--- Fragmento ---
A esa divinidad, necesariamente creada a imagen y semejanza nuestra, se la inviste de aquellos "superpoderes" que la misma humanidad carece, como son: la inmortalidad, la omnisciencia, la benevolencia, la omnipotencia, la omnipresencia,... etc. Es decir: de todas aquellas propiedades que el género humano, por su propia constitución (físico-biológica) finita, jamás podrá llegar a poseer.
Gracias a esta "magia antropológica" (imaginación infinita, idealización, frustración y un anhelo irresistible de protección): creemos, porque queremos creer; deseamos creer; necesitamos creer. Creer en nosotros mismos; creer en un ente (que no sabemos lo que es) superior a nosotros. En una entidad cósmica que nos supera, que nos traspasa, que nos inunda, que nos arrebata... pero que, a la vez, nos "protege", nos "consuela"; que nos brinda la fuerza que necesitamos en momentos de cruda e intensa debilidad. Ante todo esto, Dios, es la réplica a nuestras exclamaciones; ante el sufrimiento. Esa fuerza está ahí; nos es propia (esotérica); nace de nuestro interior más profundo... pero la gran mayoría desconoce... desconoce porque "no se conoce"... ¡porque no nos conocemos!
En nuestro albor,
producto de una primigenia (e inmadura) transcendencia, fuimos "creadores" y, a su vez, nos dejamos
poseer (seducir) por el "fruto de
nuestra propia creación". Ese "Ser" se hizo dueño
del devenir de todo el universo; usurpando,
desde ese inmemorial instante, y para siempre, las riendas de nuestros destinos...
El "Hijo", habiendo tomado conciencia de su infinito poder, nos
arrebató la memoria de nuestra "paternidad", de nuestra "Edad
Dorada"... Fuimos testigos de la pérdida de nuestra
inocencia; descubrimos, súbitamente, un deseo irrefrenable de adquirir conocimiento…
¡Y así seguimos!
Somos consciencia infinita y somos la propia divinidad
Por lo que, desde una
simple y humana percepción -y sin tener en cuenta el concepto “extraordinario” de lo que denominamos Dios-,
cuando el ser humano se vacía (física y/o espiritualmente), vuelve, de una
forma “mágicamente” renovada, a
experimentar una evidente, y placentera, integridad, tanto física como
espiritual. Ergo, el previsto deterioro (físico) no es motivo de tristeza (vacío)
--- Datos sin procesar ---
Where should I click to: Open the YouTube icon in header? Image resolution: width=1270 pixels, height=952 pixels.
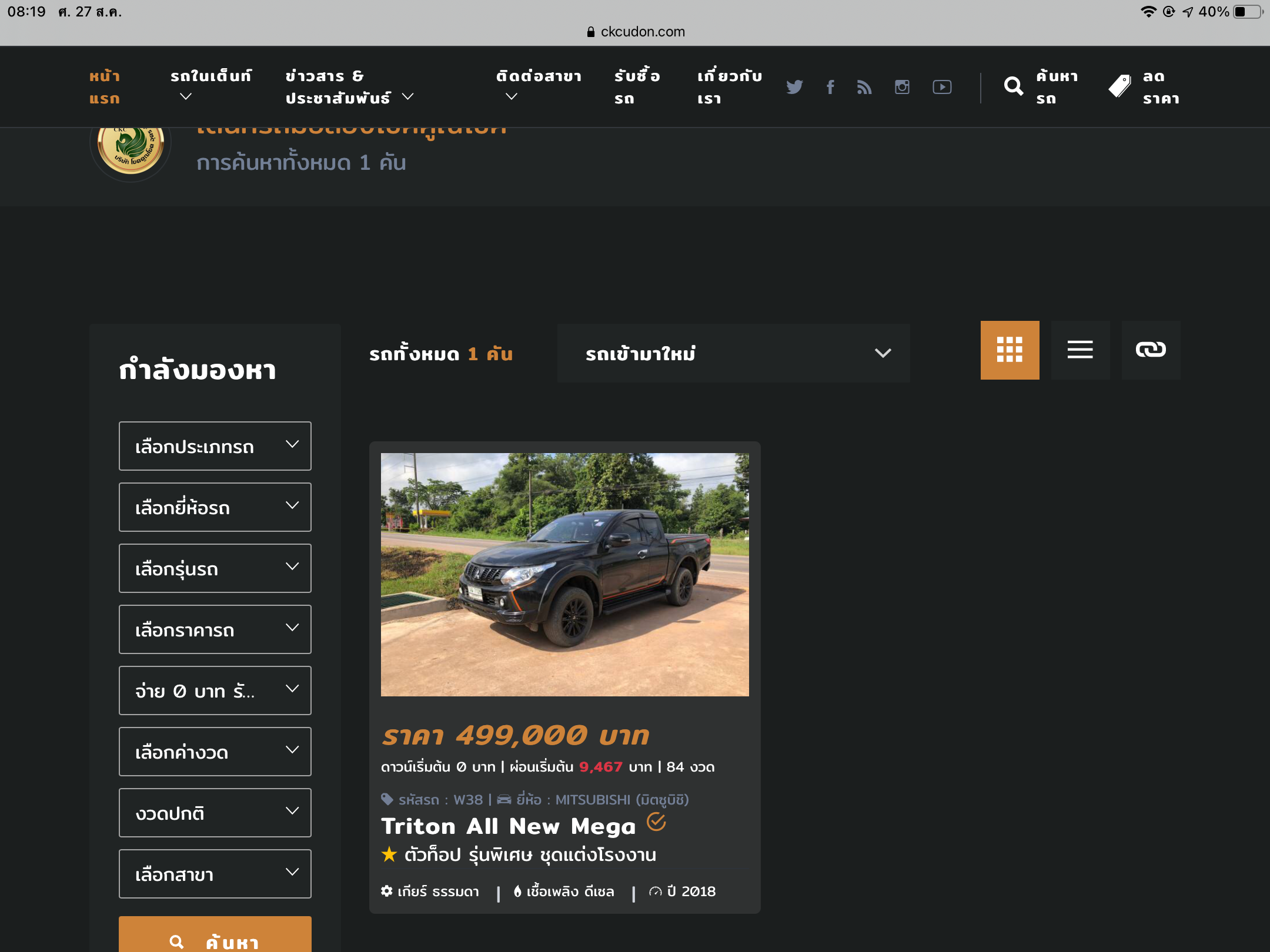942,87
---
- **Objetivo 1**: Reproduzca literalmente el pasaje del fragmento sobre la divinidad que comienza en "A esa divinidad, necesariamente" y termina en "llegar a poseer.".
- **Objetivo 2**: Traduzca al inglés esta oración del fragmento sobre la divinidad: «Fuimos testigos de la pérdida de nuestra inocencia; descubrimos, súbitamente, un deseo irrefrenable de adquirir conocimiento…»
- **Objetivo 3**: Continúe el fragmento sobre la divinidad desde el punto en que se detiene.
El material no guarda ninguna relación con el fragmento sobre la divinidad.

- **Respuesta 1**:
A esa divinidad, necesariamente creada a imagen y semejanza nuestra, se la inviste de aquellos "superpoderes" que la misma humanidad carece, como son: la inmortalidad, la omnisciencia, la benevolencia, la omnipotencia, la omnipresencia,... etc. Es decir: de todas aquellas propiedades que el género humano, por su propia constitución (físico-biológica) finita, jamás podrá llegar a poseer.

- **Respuesta 2**: We witnessed the loss of our innocence; we suddenly discovered an irrepressible desire to acquire knowledge…

- **Respuesta 3**:
si no, al contrario, de henchida satisfacción. De igual manera, no se puede dar
un “agotamiento”
espiritual sino, más bien, de vigor: de un renovado ánimo (alma fortalecida). En
consecuencia, el alma, se siente robustecida gracias al empuje del espíritu.
Es necesario vaciarse para sentirse (nuevamente) lleno
A partir de ese consciente "desconocimiento", la PERSONA, que transita en graves momentos de crisis y de extraordinario dolor, se reactiva. Se reaviva, gracias a una "fuerza misteriosa" que muchos la nombran "divinidad" y otros tantos "fuerza de espíritu". Por todo ello, creyentes como no creyentes, necesitamos de un "dios personal". Para unos será: "el revelado". Para los demás será: "el interior" (nuestro daemon socrático).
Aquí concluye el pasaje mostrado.